== Instructions to follow ==
Output exactly the lines that run from the start of the records to the line with "You are a GUI", counting both ends, and skip the pictures.

Source material Start Marker

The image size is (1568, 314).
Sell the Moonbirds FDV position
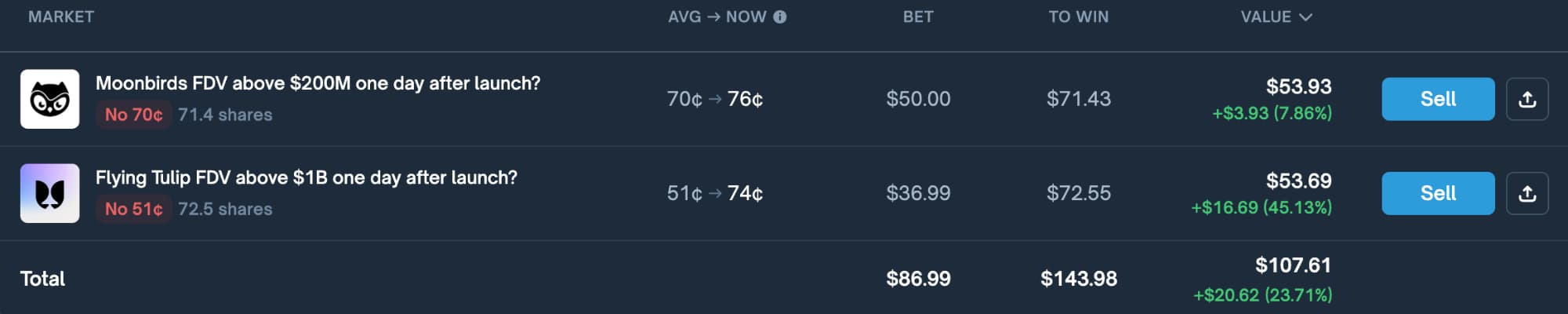click(x=1437, y=99)
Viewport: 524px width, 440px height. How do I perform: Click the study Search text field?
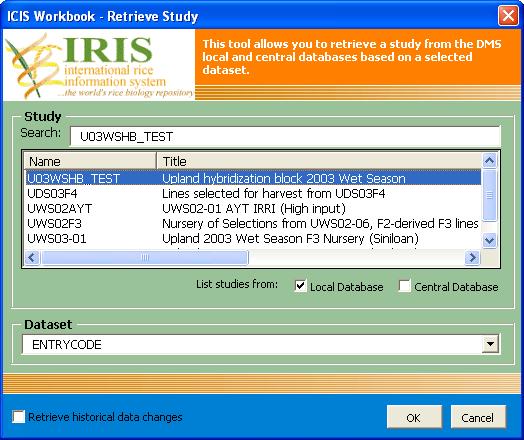[x=285, y=136]
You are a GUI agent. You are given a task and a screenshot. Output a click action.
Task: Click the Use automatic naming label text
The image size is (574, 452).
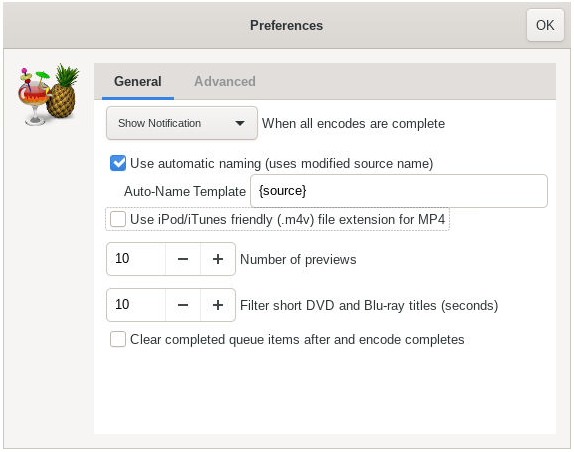point(282,163)
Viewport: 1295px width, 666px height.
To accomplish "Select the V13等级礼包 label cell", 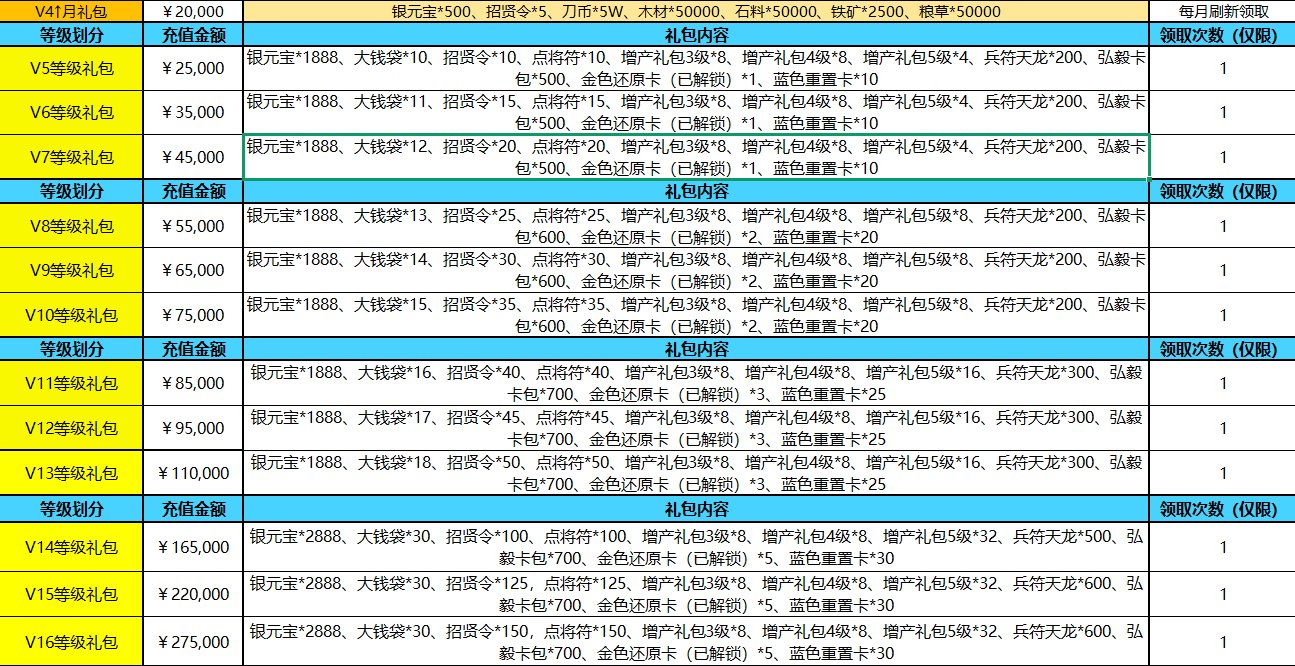I will tap(71, 473).
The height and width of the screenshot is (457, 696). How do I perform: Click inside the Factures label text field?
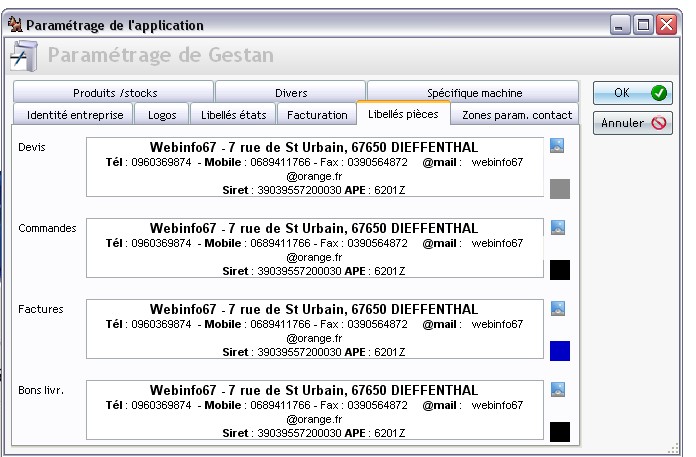(x=314, y=328)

Source material End Marker

== Task output ==
The image size is (1568, 314).
Sell the Moonbirds FDV position
click(x=1437, y=99)
Viewport: 524px width, 440px height. How do I perform: Click the study Search text field?
[x=285, y=136]
You are a GUI agent. You are given a task and a screenshot. Output a click action.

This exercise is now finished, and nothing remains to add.